Friday, October 15th, 2021 00:00 | By
Huduma namba. Photo/Courtesy

The High Court yesterday stopped the roll out of the Huduma card number saying it contravenes the Data Protection Act.

Justice Jairus Ngaah ruled that the State failed to ensure that the bill of rights including the right to privacy was respected and protected during the registration and processing of the cards.

“I hereby quash the decision of 18th November 2020 to roll out Huduma Cards for being ultra vires to Section 31 of the Data Protection Act, 2019,” he ruled.

The judge ordered the State to conduct a data protection impact assessment in accordance with Section 31 of the Data Protection Act before processing of data.

Section 31 of Data Protection Act 2019 states: “Where a processing operation is likely to result in high risk to the rights and freedoms of a data subject, by virtue of its nature, scope, context and purposes, a data controller or data processor shall, prior to the processing, carry out a data protection impact assessment.”
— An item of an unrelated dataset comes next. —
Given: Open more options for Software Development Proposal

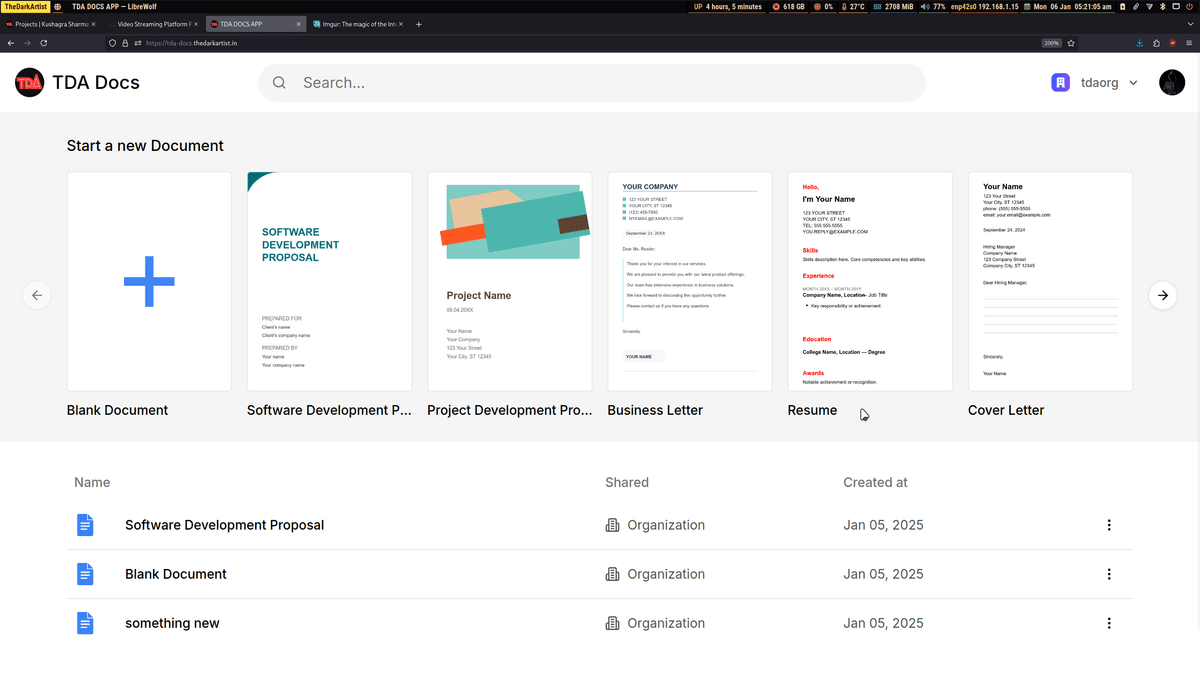Looking at the screenshot, I should (1109, 525).
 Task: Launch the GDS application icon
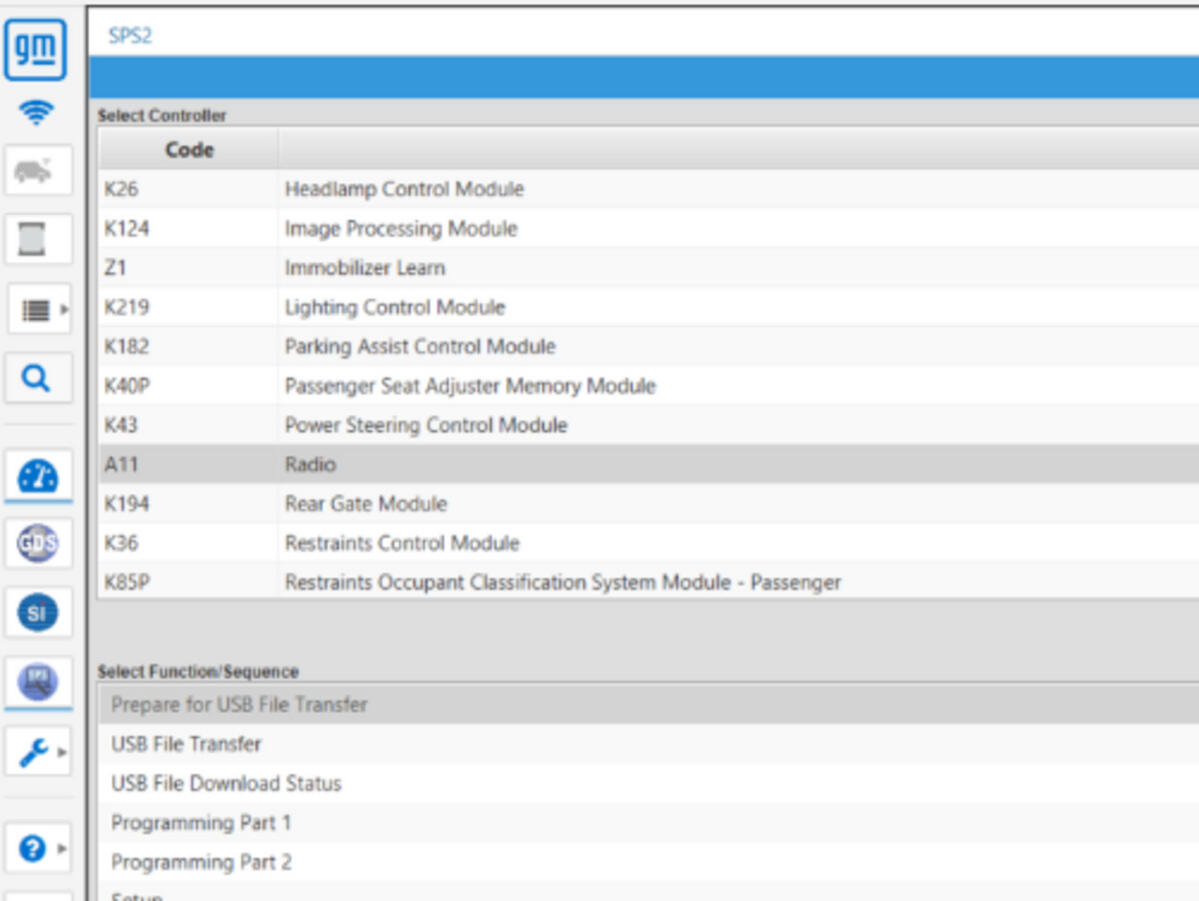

The suit was filed by Katiba Institute and former Constitutional Review Commission chairman Yash Pal Ghai.

The respondents included Cabinet Secretaries Joe Mucheru (ICT) and Fred Matiang’i (Interior) and the Attorney General.

Impact assessment

In the judgement, Justice Ngaah noted that the State had not appreciated the import and extent of the Data Protection Act with respect to the data collected under National Integrated Identity Management System (NIIMS).

“If they did, they would have given effect to Section 31 of the Data Protection Act and conducted a data impact assessment before processing personal data and rolling out the Huduma cards,” he said.

The Judge also noted that NIIMS, which the State used to collect the data relied on Section 9(a) of the Registration of Persons Act which in turn came about as a result of the Miscellaneous Amendment Act No 19 of 2018.

According to the Judge, the said Act no.19 of 2018 was nullified by a three judge bench  among other laws that were purportedly enacted by the National Assembly   without any involvement of the Senate. 

“It is the individual constitutional rights and basic rights that were under threat by exercise of the State in collecting and processing data without a legal framework to ensure that even as it embraces a new system of identification, the right to privacy is protected,” he said adding: “I will stand with the individual against the might of the State and hold that fairness is in interpretation of Section 31 as being retrospective in its application.

I am satisfied that the applicant has made out a case against the respondents,” he ruled.

In the suit, Katiba Institute through lawyer Dudley Ochiel, had argued that the roll-out of Huduma Namba cards lacked guarantees of theft or misuse of Kenyans’ personal information.

According to the lobby, the State failed to subject the fresh registration of Kenyans to Data Protection Impact Assessment — a requirement under the law.

“The respondent’s omission to conduct the data protection impact assessment in this case is not only ultra vires the Act, but also threatens the right to privacy under Article 31 of the Constitution,” they argued.

Right to privacy

It was their contention that the nature of the data collected is such that there exists a tangible risk that subjects may be discriminated against on various bases in contravention of Articles 10 and 27 of the Constitution.

The lobby also argued that the omission to conduct a data protection impact assessment and the decision to roll-out Huduma Namba Cards before and without the assessment constitutes a grave violation of the Right to Fair Administrative Action as enshrined in Article 47 of the Constitution and Section 4 of the Fair Administrative Action Act.

“Article 31 guarantees every person the right to privacy which includes the right not to have information relating to their family or private affairs unnecessarily required or revealed,” they argued.